=== Section Start ===

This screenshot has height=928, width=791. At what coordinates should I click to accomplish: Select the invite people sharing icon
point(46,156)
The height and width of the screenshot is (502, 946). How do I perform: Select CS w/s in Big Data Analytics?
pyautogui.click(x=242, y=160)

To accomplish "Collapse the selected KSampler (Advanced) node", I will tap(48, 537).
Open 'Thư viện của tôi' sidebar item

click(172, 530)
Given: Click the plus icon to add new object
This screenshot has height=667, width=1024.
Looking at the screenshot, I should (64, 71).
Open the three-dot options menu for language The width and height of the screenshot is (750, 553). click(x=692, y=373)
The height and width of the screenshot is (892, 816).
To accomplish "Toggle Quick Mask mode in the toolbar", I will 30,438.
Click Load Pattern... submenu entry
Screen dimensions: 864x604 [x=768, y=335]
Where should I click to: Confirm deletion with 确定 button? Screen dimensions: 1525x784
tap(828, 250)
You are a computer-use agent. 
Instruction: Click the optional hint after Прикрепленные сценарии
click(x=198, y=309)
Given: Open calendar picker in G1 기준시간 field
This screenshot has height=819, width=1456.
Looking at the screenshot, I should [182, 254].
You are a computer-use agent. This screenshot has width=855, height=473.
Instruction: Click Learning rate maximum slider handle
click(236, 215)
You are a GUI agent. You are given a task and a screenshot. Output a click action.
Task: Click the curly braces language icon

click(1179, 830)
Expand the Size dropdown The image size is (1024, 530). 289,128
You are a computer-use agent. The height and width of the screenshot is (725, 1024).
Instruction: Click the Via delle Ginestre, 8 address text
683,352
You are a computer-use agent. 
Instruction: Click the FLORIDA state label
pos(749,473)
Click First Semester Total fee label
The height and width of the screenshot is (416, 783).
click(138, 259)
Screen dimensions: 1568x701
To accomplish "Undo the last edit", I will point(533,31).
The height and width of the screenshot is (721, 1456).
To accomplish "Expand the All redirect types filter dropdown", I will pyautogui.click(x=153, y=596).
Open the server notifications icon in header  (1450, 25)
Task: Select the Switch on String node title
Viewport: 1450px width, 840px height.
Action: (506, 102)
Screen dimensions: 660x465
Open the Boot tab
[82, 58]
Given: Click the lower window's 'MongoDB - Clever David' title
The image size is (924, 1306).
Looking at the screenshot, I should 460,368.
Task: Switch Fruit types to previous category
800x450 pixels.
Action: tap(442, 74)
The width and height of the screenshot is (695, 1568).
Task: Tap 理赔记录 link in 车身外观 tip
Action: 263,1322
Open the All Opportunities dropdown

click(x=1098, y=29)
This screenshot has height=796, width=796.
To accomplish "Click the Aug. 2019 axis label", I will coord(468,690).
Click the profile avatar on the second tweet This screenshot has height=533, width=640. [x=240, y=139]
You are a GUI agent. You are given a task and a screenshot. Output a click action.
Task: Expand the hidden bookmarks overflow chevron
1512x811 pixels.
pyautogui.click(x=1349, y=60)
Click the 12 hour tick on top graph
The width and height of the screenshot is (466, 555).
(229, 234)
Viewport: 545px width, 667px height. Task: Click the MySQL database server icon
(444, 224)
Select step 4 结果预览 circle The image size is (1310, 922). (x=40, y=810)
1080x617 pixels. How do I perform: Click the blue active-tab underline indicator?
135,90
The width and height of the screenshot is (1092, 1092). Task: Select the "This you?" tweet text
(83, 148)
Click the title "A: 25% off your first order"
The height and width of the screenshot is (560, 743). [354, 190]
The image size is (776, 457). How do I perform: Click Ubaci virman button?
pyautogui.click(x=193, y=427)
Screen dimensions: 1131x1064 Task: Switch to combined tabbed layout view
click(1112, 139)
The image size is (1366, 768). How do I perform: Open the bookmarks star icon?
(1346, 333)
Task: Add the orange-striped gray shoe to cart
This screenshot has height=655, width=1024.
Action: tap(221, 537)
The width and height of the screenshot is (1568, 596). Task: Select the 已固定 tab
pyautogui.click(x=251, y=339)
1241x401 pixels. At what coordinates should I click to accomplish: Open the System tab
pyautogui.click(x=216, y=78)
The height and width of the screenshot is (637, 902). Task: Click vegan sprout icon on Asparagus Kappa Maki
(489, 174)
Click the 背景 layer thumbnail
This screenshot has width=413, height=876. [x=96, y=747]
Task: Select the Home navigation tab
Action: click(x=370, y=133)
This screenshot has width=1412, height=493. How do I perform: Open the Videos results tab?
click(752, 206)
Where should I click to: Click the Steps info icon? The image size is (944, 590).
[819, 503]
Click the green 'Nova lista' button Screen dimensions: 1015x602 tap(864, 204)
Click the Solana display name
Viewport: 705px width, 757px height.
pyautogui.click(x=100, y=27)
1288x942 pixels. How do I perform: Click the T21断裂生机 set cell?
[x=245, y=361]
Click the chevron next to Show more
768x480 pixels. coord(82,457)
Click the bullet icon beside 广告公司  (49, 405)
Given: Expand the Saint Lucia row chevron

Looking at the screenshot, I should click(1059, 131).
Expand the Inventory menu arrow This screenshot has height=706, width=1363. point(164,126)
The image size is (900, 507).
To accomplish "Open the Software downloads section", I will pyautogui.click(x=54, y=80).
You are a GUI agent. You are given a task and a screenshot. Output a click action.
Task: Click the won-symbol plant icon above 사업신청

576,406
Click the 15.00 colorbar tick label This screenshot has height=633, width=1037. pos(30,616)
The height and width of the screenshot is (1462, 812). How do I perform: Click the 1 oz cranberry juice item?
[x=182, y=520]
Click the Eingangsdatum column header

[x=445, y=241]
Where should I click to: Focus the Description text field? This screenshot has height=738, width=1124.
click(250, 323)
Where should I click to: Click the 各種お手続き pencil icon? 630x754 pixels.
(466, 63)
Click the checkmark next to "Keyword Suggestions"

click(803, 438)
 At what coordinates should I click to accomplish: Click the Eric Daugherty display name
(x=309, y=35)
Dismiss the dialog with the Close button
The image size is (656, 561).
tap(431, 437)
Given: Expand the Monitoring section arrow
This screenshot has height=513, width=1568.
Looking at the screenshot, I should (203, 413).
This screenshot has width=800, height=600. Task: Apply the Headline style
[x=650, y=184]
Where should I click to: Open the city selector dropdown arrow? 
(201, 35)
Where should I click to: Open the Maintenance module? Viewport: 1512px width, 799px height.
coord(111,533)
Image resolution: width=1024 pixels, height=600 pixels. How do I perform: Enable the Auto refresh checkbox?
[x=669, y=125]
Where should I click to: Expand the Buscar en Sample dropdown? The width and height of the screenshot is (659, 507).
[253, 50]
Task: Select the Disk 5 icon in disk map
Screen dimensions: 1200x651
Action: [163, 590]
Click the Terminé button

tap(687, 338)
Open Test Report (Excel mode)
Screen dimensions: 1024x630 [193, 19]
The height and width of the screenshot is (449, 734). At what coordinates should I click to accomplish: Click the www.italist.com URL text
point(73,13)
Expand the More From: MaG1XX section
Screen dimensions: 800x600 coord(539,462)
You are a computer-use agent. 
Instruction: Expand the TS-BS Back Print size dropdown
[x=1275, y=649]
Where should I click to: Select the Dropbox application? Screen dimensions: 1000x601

=== Section End ===

### [ACTION ITEM]
The whole listing needs repeating. Match each line exactly.

### [FINAL ANSWER]
This screenshot has height=928, width=791. At what coordinates should I click to accomplish: Select the invite people sharing icon
point(46,156)
The height and width of the screenshot is (502, 946). How do I perform: Select CS w/s in Big Data Analytics?
pyautogui.click(x=242, y=160)

To accomplish "Collapse the selected KSampler (Advanced) node", I will tap(48, 537).
Open 'Thư viện của tôi' sidebar item

click(172, 530)
Given: Click the plus icon to add new object
This screenshot has height=667, width=1024.
Looking at the screenshot, I should (64, 71).
Open the three-dot options menu for language The width and height of the screenshot is (750, 553). click(x=692, y=373)
The height and width of the screenshot is (892, 816).
To accomplish "Toggle Quick Mask mode in the toolbar", I will 30,438.
Click Load Pattern... submenu entry
Screen dimensions: 864x604 [x=768, y=335]
Where should I click to: Confirm deletion with 确定 button? Screen dimensions: 1525x784
tap(828, 250)
You are a computer-use agent. 
Instruction: Click the optional hint after Прикрепленные сценарии
click(x=198, y=309)
Given: Open calendar picker in G1 기준시간 field
This screenshot has height=819, width=1456.
Looking at the screenshot, I should [182, 254].
You are a computer-use agent. This screenshot has width=855, height=473.
Instruction: Click Learning rate maximum slider handle
click(236, 215)
You are a GUI agent. You are given a task and a screenshot. Output a click action.
Task: Click the curly braces language icon

click(1179, 830)
Expand the Size dropdown The image size is (1024, 530). 289,128
You are a computer-use agent. The height and width of the screenshot is (725, 1024).
Instruction: Click the Via delle Ginestre, 8 address text
683,352
You are a computer-use agent. 
Instruction: Click the FLORIDA state label
pos(749,473)
Click First Semester Total fee label
The height and width of the screenshot is (416, 783).
click(138, 259)
Screen dimensions: 1568x701
To accomplish "Undo the last edit", I will point(533,31).
The height and width of the screenshot is (721, 1456).
To accomplish "Expand the All redirect types filter dropdown", I will pyautogui.click(x=153, y=596).
Open the server notifications icon in header  (1450, 25)
Task: Select the Switch on String node title
Viewport: 1450px width, 840px height.
Action: (506, 102)
Screen dimensions: 660x465
Open the Boot tab
[82, 58]
Given: Click the lower window's 'MongoDB - Clever David' title
The image size is (924, 1306).
Looking at the screenshot, I should 460,368.
Task: Switch Fruit types to previous category
800x450 pixels.
Action: tap(442, 74)
The width and height of the screenshot is (695, 1568).
Task: Tap 理赔记录 link in 车身外观 tip
Action: 263,1322
Open the All Opportunities dropdown

click(x=1098, y=29)
This screenshot has height=796, width=796.
To accomplish "Click the Aug. 2019 axis label", I will coord(468,690).
Click the profile avatar on the second tweet This screenshot has height=533, width=640. [x=240, y=139]
You are a GUI agent. You are given a task and a screenshot. Output a click action.
Task: Expand the hidden bookmarks overflow chevron
1512x811 pixels.
pyautogui.click(x=1349, y=60)
Click the 12 hour tick on top graph
The width and height of the screenshot is (466, 555).
(229, 234)
Viewport: 545px width, 667px height. Task: Click the MySQL database server icon
(444, 224)
Select step 4 结果预览 circle The image size is (1310, 922). (x=40, y=810)
1080x617 pixels. How do I perform: Click the blue active-tab underline indicator?
135,90
The width and height of the screenshot is (1092, 1092). Task: Select the "This you?" tweet text
(83, 148)
Click the title "A: 25% off your first order"
The height and width of the screenshot is (560, 743). [354, 190]
The image size is (776, 457). How do I perform: Click Ubaci virman button?
pyautogui.click(x=193, y=427)
Screen dimensions: 1131x1064 Task: Switch to combined tabbed layout view
click(1112, 139)
The image size is (1366, 768). How do I perform: Open the bookmarks star icon?
(1346, 333)
Task: Add the orange-striped gray shoe to cart
This screenshot has height=655, width=1024.
Action: tap(221, 537)
The width and height of the screenshot is (1568, 596). Task: Select the 已固定 tab
pyautogui.click(x=251, y=339)
1241x401 pixels. At what coordinates should I click to accomplish: Open the System tab
pyautogui.click(x=216, y=78)
The height and width of the screenshot is (637, 902). Task: Click vegan sprout icon on Asparagus Kappa Maki
(489, 174)
Click the 背景 layer thumbnail
This screenshot has width=413, height=876. [x=96, y=747]
Task: Select the Home navigation tab
Action: click(x=370, y=133)
This screenshot has width=1412, height=493. How do I perform: Open the Videos results tab?
click(752, 206)
Where should I click to: Click the Steps info icon? The image size is (944, 590).
[819, 503]
Click the green 'Nova lista' button Screen dimensions: 1015x602 tap(864, 204)
Click the Solana display name
Viewport: 705px width, 757px height.
pyautogui.click(x=100, y=27)
1288x942 pixels. How do I perform: Click the T21断裂生机 set cell?
[x=245, y=361]
Click the chevron next to Show more
768x480 pixels. coord(82,457)
Click the bullet icon beside 广告公司  (49, 405)
Given: Expand the Saint Lucia row chevron

Looking at the screenshot, I should click(1059, 131).
Expand the Inventory menu arrow This screenshot has height=706, width=1363. point(164,126)
The image size is (900, 507).
To accomplish "Open the Software downloads section", I will pyautogui.click(x=54, y=80).
You are a GUI agent. You are given a task and a screenshot. Output a click action.
Task: Click the won-symbol plant icon above 사업신청

576,406
Click the 15.00 colorbar tick label This screenshot has height=633, width=1037. pos(30,616)
The height and width of the screenshot is (1462, 812). How do I perform: Click the 1 oz cranberry juice item?
[x=182, y=520]
Click the Eingangsdatum column header

[x=445, y=241]
Where should I click to: Focus the Description text field? This screenshot has height=738, width=1124.
click(250, 323)
Where should I click to: Click the 各種お手続き pencil icon? 630x754 pixels.
(466, 63)
Click the checkmark next to "Keyword Suggestions"

click(803, 438)
 At what coordinates should I click to accomplish: Click the Eric Daugherty display name
(x=309, y=35)
Dismiss the dialog with the Close button
The image size is (656, 561).
tap(431, 437)
Given: Expand the Monitoring section arrow
This screenshot has height=513, width=1568.
Looking at the screenshot, I should (203, 413).
This screenshot has width=800, height=600. Task: Apply the Headline style
[x=650, y=184]
Where should I click to: Open the city selector dropdown arrow? 
(201, 35)
Where should I click to: Open the Maintenance module? Viewport: 1512px width, 799px height.
coord(111,533)
Image resolution: width=1024 pixels, height=600 pixels. How do I perform: Enable the Auto refresh checkbox?
[x=669, y=125]
Where should I click to: Expand the Buscar en Sample dropdown? The width and height of the screenshot is (659, 507).
[253, 50]
Task: Select the Disk 5 icon in disk map
Screen dimensions: 1200x651
Action: [163, 590]
Click the Terminé button

tap(687, 338)
Open Test Report (Excel mode)
Screen dimensions: 1024x630 [193, 19]
The height and width of the screenshot is (449, 734). At what coordinates should I click to accomplish: Click the www.italist.com URL text
point(73,13)
Expand the More From: MaG1XX section
Screen dimensions: 800x600 coord(539,462)
You are a computer-use agent. 
Instruction: Expand the TS-BS Back Print size dropdown
[x=1275, y=649]
Where should I click to: Select the Dropbox application? Screen dimensions: 1000x601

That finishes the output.